*** Records shown

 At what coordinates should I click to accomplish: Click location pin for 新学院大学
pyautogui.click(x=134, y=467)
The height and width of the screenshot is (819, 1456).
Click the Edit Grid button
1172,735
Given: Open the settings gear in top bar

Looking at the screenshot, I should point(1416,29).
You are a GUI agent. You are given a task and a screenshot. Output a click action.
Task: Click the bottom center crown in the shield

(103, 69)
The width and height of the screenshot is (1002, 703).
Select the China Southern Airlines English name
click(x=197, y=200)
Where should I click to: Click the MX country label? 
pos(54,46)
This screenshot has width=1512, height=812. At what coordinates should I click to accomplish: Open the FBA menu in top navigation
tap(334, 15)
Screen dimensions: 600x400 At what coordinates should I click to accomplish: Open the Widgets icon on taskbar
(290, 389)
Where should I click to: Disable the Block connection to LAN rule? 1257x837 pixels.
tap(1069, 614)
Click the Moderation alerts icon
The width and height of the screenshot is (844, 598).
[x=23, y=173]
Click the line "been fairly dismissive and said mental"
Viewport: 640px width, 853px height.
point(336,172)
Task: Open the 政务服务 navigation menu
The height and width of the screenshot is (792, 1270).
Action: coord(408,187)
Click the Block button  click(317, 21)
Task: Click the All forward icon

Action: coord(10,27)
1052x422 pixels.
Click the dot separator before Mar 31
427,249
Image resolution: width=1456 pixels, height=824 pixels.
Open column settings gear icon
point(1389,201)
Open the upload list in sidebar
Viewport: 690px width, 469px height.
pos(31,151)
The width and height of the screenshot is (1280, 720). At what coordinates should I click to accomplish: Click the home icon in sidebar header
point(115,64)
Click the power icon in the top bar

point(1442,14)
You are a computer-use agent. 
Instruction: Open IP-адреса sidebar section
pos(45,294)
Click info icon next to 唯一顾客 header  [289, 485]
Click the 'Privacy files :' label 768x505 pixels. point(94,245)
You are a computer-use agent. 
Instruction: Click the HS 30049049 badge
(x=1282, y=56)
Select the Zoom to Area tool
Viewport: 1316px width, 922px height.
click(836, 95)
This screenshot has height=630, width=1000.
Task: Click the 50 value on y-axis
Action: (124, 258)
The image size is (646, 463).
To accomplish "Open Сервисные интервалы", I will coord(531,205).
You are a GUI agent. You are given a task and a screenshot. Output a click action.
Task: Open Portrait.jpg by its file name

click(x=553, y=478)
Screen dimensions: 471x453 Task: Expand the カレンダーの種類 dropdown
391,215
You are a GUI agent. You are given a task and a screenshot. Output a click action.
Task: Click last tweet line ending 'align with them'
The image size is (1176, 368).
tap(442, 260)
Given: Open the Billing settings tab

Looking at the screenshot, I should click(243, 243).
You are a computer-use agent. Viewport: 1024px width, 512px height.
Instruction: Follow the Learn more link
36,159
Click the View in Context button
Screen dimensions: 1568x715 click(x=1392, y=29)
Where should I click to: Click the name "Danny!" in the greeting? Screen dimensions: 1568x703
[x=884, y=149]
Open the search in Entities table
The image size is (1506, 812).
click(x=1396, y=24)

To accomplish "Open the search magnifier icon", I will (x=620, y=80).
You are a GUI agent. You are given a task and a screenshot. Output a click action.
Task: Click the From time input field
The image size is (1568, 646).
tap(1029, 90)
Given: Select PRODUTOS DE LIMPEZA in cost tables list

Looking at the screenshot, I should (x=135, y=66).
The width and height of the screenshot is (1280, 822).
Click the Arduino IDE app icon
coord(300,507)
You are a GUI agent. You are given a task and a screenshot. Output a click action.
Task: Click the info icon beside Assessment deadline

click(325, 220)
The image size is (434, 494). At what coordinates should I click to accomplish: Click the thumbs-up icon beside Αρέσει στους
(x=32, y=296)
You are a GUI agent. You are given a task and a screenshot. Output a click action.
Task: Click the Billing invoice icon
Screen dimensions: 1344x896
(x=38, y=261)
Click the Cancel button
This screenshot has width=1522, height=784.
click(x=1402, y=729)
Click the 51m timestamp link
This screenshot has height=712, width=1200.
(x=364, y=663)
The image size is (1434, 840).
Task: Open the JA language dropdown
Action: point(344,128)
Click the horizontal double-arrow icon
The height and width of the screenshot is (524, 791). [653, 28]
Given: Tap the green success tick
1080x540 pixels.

******

- Stated problem:
Retype the part of the data above that opens with the line containing "The width and height of the screenshot is (1280, 822)." and closes with the line containing "The height and width of the screenshot is (524, 791).", including both of those lines.

- Response to the exercise:
The width and height of the screenshot is (1280, 822).
Click the Arduino IDE app icon
coord(300,507)
You are a GUI agent. You are given a task and a screenshot. Output a click action.
Task: Click the info icon beside Assessment deadline

click(325, 220)
The image size is (434, 494). At what coordinates should I click to accomplish: Click the thumbs-up icon beside Αρέσει στους
(x=32, y=296)
You are a GUI agent. You are given a task and a screenshot. Output a click action.
Task: Click the Billing invoice icon
Screen dimensions: 1344x896
(x=38, y=261)
Click the Cancel button
This screenshot has width=1522, height=784.
click(x=1402, y=729)
Click the 51m timestamp link
This screenshot has height=712, width=1200.
(x=364, y=663)
The image size is (1434, 840).
Task: Open the JA language dropdown
Action: point(344,128)
Click the horizontal double-arrow icon
The height and width of the screenshot is (524, 791). [653, 28]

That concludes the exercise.